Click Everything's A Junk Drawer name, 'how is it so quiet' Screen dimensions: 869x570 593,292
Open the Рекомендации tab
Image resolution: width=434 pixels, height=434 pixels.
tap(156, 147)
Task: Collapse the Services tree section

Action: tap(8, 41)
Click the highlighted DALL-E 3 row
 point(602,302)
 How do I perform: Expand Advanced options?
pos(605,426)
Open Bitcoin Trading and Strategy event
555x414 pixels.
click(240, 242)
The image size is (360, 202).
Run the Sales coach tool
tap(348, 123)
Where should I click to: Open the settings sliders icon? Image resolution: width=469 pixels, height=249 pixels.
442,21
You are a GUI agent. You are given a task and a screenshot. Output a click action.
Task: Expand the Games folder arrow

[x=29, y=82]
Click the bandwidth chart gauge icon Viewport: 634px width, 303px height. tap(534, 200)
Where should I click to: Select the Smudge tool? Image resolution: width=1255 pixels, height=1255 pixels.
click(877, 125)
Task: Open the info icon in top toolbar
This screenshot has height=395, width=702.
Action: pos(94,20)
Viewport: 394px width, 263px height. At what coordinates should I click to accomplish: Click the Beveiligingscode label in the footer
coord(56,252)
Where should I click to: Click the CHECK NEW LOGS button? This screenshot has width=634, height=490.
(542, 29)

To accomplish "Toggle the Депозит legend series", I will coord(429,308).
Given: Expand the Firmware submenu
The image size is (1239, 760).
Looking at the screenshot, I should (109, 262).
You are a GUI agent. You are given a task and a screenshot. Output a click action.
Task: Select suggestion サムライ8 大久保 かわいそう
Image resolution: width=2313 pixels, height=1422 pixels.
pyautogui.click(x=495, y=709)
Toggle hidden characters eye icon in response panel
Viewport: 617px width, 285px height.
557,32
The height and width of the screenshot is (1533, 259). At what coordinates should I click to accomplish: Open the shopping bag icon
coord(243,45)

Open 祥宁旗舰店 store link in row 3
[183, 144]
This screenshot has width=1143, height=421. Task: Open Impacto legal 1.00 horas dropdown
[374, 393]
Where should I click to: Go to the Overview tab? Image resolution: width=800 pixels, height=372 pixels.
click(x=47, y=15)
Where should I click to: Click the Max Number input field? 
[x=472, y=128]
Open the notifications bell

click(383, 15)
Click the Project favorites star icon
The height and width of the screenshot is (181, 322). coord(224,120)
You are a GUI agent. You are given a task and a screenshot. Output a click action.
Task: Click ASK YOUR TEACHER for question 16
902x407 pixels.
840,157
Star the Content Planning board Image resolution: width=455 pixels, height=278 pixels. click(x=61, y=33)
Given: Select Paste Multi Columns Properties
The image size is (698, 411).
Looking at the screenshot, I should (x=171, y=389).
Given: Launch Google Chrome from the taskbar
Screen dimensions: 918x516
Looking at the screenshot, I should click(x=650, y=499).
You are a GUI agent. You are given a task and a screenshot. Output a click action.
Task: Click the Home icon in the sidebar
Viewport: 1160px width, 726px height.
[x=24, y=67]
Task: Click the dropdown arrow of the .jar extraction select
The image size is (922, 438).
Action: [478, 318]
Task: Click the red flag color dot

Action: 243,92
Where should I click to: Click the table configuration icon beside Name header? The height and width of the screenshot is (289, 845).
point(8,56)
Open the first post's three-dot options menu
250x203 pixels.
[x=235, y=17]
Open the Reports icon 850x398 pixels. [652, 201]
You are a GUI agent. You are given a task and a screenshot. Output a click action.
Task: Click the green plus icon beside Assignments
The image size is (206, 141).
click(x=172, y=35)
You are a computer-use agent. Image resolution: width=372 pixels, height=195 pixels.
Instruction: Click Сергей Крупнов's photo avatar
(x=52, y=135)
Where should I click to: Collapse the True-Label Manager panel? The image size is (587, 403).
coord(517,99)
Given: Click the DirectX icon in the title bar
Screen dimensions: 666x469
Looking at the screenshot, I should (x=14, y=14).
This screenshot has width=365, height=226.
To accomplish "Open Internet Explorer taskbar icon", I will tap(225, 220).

:::

## What is required
Nothing in the records may change; write them out again in full.

## Exercise solution
Click Everything's A Junk Drawer name, 'how is it so quiet' Screen dimensions: 869x570 593,292
Open the Рекомендации tab
Image resolution: width=434 pixels, height=434 pixels.
tap(156, 147)
Task: Collapse the Services tree section

Action: tap(8, 41)
Click the highlighted DALL-E 3 row
 point(602,302)
 How do I perform: Expand Advanced options?
pos(605,426)
Open Bitcoin Trading and Strategy event
555x414 pixels.
click(240, 242)
The image size is (360, 202).
Run the Sales coach tool
tap(348, 123)
Where should I click to: Open the settings sliders icon? Image resolution: width=469 pixels, height=249 pixels.
442,21
You are a GUI agent. You are given a task and a screenshot. Output a click action.
Task: Expand the Games folder arrow

[x=29, y=82]
Click the bandwidth chart gauge icon Viewport: 634px width, 303px height. tap(534, 200)
Where should I click to: Select the Smudge tool? Image resolution: width=1255 pixels, height=1255 pixels.
click(877, 125)
Task: Open the info icon in top toolbar
This screenshot has height=395, width=702.
Action: pos(94,20)
Viewport: 394px width, 263px height. At what coordinates should I click to accomplish: Click the Beveiligingscode label in the footer
coord(56,252)
Where should I click to: Click the CHECK NEW LOGS button? This screenshot has width=634, height=490.
(542, 29)

To accomplish "Toggle the Депозит legend series", I will coord(429,308).
Given: Expand the Firmware submenu
The image size is (1239, 760).
Looking at the screenshot, I should (109, 262).
You are a GUI agent. You are given a task and a screenshot. Output a click action.
Task: Select suggestion サムライ8 大久保 かわいそう
Image resolution: width=2313 pixels, height=1422 pixels.
pyautogui.click(x=495, y=709)
Toggle hidden characters eye icon in response panel
Viewport: 617px width, 285px height.
557,32
The height and width of the screenshot is (1533, 259). At what coordinates should I click to accomplish: Open the shopping bag icon
coord(243,45)

Open 祥宁旗舰店 store link in row 3
[183, 144]
This screenshot has width=1143, height=421. Task: Open Impacto legal 1.00 horas dropdown
[374, 393]
Where should I click to: Go to the Overview tab? Image resolution: width=800 pixels, height=372 pixels.
click(x=47, y=15)
Where should I click to: Click the Max Number input field? 
[x=472, y=128]
Open the notifications bell

click(383, 15)
Click the Project favorites star icon
The height and width of the screenshot is (181, 322). coord(224,120)
You are a GUI agent. You are given a task and a screenshot. Output a click action.
Task: Click ASK YOUR TEACHER for question 16
902x407 pixels.
840,157
Star the Content Planning board Image resolution: width=455 pixels, height=278 pixels. click(x=61, y=33)
Given: Select Paste Multi Columns Properties
The image size is (698, 411).
Looking at the screenshot, I should (x=171, y=389).
Given: Launch Google Chrome from the taskbar
Screen dimensions: 918x516
Looking at the screenshot, I should click(x=650, y=499).
You are a GUI agent. You are given a task and a screenshot. Output a click action.
Task: Click the Home icon in the sidebar
Viewport: 1160px width, 726px height.
[x=24, y=67]
Task: Click the dropdown arrow of the .jar extraction select
The image size is (922, 438).
Action: [478, 318]
Task: Click the red flag color dot

Action: 243,92
Where should I click to: Click the table configuration icon beside Name header? The height and width of the screenshot is (289, 845).
point(8,56)
Open the first post's three-dot options menu
250x203 pixels.
[x=235, y=17]
Open the Reports icon 850x398 pixels. [652, 201]
You are a GUI agent. You are given a task and a screenshot. Output a click action.
Task: Click the green plus icon beside Assignments
The image size is (206, 141).
click(x=172, y=35)
You are a computer-use agent. Image resolution: width=372 pixels, height=195 pixels.
Instruction: Click Сергей Крупнов's photo avatar
(x=52, y=135)
Where should I click to: Collapse the True-Label Manager panel? The image size is (587, 403).
coord(517,99)
Given: Click the DirectX icon in the title bar
Screen dimensions: 666x469
Looking at the screenshot, I should (x=14, y=14).
This screenshot has width=365, height=226.
To accomplish "Open Internet Explorer taskbar icon", I will tap(225, 220).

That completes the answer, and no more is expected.